### What you need to do:
Return the records below character for character.

START Stored data

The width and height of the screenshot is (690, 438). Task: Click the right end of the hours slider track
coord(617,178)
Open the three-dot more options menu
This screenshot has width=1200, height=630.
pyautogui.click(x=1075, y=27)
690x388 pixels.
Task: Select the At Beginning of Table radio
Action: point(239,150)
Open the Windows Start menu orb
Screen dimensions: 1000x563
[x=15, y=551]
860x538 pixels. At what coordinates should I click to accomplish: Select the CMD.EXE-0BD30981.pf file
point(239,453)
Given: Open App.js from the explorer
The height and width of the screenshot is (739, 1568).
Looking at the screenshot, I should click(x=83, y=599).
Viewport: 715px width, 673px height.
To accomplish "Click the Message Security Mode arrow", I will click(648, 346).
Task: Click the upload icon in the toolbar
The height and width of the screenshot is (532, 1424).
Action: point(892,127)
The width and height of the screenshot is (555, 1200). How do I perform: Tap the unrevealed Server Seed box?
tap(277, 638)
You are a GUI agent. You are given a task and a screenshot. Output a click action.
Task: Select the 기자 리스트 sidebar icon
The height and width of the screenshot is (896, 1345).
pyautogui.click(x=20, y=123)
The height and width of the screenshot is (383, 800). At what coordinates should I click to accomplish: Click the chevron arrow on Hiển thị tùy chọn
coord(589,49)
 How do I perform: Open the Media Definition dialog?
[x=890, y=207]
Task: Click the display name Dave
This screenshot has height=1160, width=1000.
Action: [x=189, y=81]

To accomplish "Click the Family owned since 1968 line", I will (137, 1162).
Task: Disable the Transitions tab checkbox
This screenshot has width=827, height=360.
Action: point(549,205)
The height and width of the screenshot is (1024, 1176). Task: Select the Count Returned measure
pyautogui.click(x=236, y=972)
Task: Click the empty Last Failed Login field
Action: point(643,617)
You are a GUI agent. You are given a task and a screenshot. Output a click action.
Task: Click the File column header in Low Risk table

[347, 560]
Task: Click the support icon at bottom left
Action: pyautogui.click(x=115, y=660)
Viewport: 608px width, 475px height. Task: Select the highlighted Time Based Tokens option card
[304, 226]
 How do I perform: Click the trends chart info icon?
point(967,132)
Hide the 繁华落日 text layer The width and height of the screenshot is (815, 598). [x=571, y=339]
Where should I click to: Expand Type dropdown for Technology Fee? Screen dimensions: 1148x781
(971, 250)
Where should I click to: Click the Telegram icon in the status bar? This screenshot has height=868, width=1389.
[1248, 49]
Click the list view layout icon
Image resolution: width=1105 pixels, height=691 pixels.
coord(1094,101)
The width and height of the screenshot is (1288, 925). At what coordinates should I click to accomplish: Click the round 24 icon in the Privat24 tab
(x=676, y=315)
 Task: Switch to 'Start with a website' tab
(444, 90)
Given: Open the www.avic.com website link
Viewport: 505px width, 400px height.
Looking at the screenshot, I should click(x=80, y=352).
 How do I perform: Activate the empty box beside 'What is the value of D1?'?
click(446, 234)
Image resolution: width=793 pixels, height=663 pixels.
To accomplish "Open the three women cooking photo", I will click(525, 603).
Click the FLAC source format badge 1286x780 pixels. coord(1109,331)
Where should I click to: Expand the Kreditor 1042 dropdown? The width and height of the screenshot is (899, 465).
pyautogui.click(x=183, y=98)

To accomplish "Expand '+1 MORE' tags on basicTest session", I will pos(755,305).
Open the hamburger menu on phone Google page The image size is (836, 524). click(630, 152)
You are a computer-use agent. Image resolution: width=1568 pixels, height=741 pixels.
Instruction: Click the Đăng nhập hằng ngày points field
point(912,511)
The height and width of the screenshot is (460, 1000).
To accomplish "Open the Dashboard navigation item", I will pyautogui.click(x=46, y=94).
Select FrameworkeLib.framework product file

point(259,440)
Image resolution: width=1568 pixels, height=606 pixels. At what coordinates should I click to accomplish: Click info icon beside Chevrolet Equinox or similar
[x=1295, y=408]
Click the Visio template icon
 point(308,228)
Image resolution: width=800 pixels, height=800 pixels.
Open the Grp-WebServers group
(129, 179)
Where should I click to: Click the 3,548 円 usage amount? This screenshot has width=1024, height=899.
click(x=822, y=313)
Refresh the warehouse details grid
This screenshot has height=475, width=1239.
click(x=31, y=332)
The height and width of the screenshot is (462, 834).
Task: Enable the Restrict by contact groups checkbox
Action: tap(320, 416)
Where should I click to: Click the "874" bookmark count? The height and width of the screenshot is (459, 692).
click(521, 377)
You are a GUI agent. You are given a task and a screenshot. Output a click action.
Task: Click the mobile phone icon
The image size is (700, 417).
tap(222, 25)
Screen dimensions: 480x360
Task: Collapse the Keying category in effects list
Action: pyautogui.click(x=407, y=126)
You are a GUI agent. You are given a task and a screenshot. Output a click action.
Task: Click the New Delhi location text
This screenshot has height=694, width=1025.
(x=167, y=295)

END Stored data

### Answer to this problem:
The width and height of the screenshot is (690, 438). Task: Click the right end of the hours slider track
coord(617,178)
Open the three-dot more options menu
This screenshot has width=1200, height=630.
pyautogui.click(x=1075, y=27)
690x388 pixels.
Task: Select the At Beginning of Table radio
Action: point(239,150)
Open the Windows Start menu orb
Screen dimensions: 1000x563
[x=15, y=551]
860x538 pixels. At what coordinates should I click to accomplish: Select the CMD.EXE-0BD30981.pf file
point(239,453)
Given: Open App.js from the explorer
The height and width of the screenshot is (739, 1568).
Looking at the screenshot, I should click(x=83, y=599).
Viewport: 715px width, 673px height.
To accomplish "Click the Message Security Mode arrow", I will click(648, 346).
Task: Click the upload icon in the toolbar
The height and width of the screenshot is (532, 1424).
Action: point(892,127)
The width and height of the screenshot is (555, 1200). How do I perform: Tap the unrevealed Server Seed box?
tap(277, 638)
You are a GUI agent. You are given a task and a screenshot. Output a click action.
Task: Select the 기자 리스트 sidebar icon
The height and width of the screenshot is (896, 1345).
pyautogui.click(x=20, y=123)
The height and width of the screenshot is (383, 800). At what coordinates should I click to accomplish: Click the chevron arrow on Hiển thị tùy chọn
coord(589,49)
 How do I perform: Open the Media Definition dialog?
[x=890, y=207]
Task: Click the display name Dave
This screenshot has height=1160, width=1000.
Action: [x=189, y=81]

To accomplish "Click the Family owned since 1968 line", I will (137, 1162).
Task: Disable the Transitions tab checkbox
This screenshot has width=827, height=360.
Action: point(549,205)
The height and width of the screenshot is (1024, 1176). Task: Select the Count Returned measure
pyautogui.click(x=236, y=972)
Task: Click the empty Last Failed Login field
Action: point(643,617)
You are a GUI agent. You are given a task and a screenshot. Output a click action.
Task: Click the File column header in Low Risk table

[347, 560]
Task: Click the support icon at bottom left
Action: pyautogui.click(x=115, y=660)
Viewport: 608px width, 475px height. Task: Select the highlighted Time Based Tokens option card
[304, 226]
 How do I perform: Click the trends chart info icon?
point(967,132)
Hide the 繁华落日 text layer The width and height of the screenshot is (815, 598). [x=571, y=339]
Where should I click to: Expand Type dropdown for Technology Fee? Screen dimensions: 1148x781
(971, 250)
Where should I click to: Click the Telegram icon in the status bar? This screenshot has height=868, width=1389.
[1248, 49]
Click the list view layout icon
Image resolution: width=1105 pixels, height=691 pixels.
coord(1094,101)
The width and height of the screenshot is (1288, 925). At what coordinates should I click to accomplish: Click the round 24 icon in the Privat24 tab
(x=676, y=315)
 Task: Switch to 'Start with a website' tab
(444, 90)
Given: Open the www.avic.com website link
Viewport: 505px width, 400px height.
Looking at the screenshot, I should click(x=80, y=352).
 How do I perform: Activate the empty box beside 'What is the value of D1?'?
click(446, 234)
Image resolution: width=793 pixels, height=663 pixels.
To accomplish "Open the three women cooking photo", I will click(525, 603).
Click the FLAC source format badge 1286x780 pixels. coord(1109,331)
Where should I click to: Expand the Kreditor 1042 dropdown? The width and height of the screenshot is (899, 465).
pyautogui.click(x=183, y=98)

To accomplish "Expand '+1 MORE' tags on basicTest session", I will pos(755,305).
Open the hamburger menu on phone Google page The image size is (836, 524). click(630, 152)
You are a computer-use agent. Image resolution: width=1568 pixels, height=741 pixels.
Instruction: Click the Đăng nhập hằng ngày points field
point(912,511)
The height and width of the screenshot is (460, 1000).
To accomplish "Open the Dashboard navigation item", I will pyautogui.click(x=46, y=94).
Select FrameworkeLib.framework product file

point(259,440)
Image resolution: width=1568 pixels, height=606 pixels. At what coordinates should I click to accomplish: Click info icon beside Chevrolet Equinox or similar
[x=1295, y=408]
Click the Visio template icon
 point(308,228)
Image resolution: width=800 pixels, height=800 pixels.
Open the Grp-WebServers group
(129, 179)
Where should I click to: Click the 3,548 円 usage amount? This screenshot has width=1024, height=899.
click(x=822, y=313)
Refresh the warehouse details grid
This screenshot has height=475, width=1239.
click(x=31, y=332)
The height and width of the screenshot is (462, 834).
Task: Enable the Restrict by contact groups checkbox
Action: tap(320, 416)
Where should I click to: Click the "874" bookmark count? The height and width of the screenshot is (459, 692).
click(521, 377)
You are a GUI agent. You are given a task and a screenshot. Output a click action.
Task: Click the mobile phone icon
The image size is (700, 417).
tap(222, 25)
Screen dimensions: 480x360
Task: Collapse the Keying category in effects list
Action: pyautogui.click(x=407, y=126)
You are a GUI agent. You are given a task and a screenshot. Output a click action.
Task: Click the New Delhi location text
This screenshot has height=694, width=1025.
(x=167, y=295)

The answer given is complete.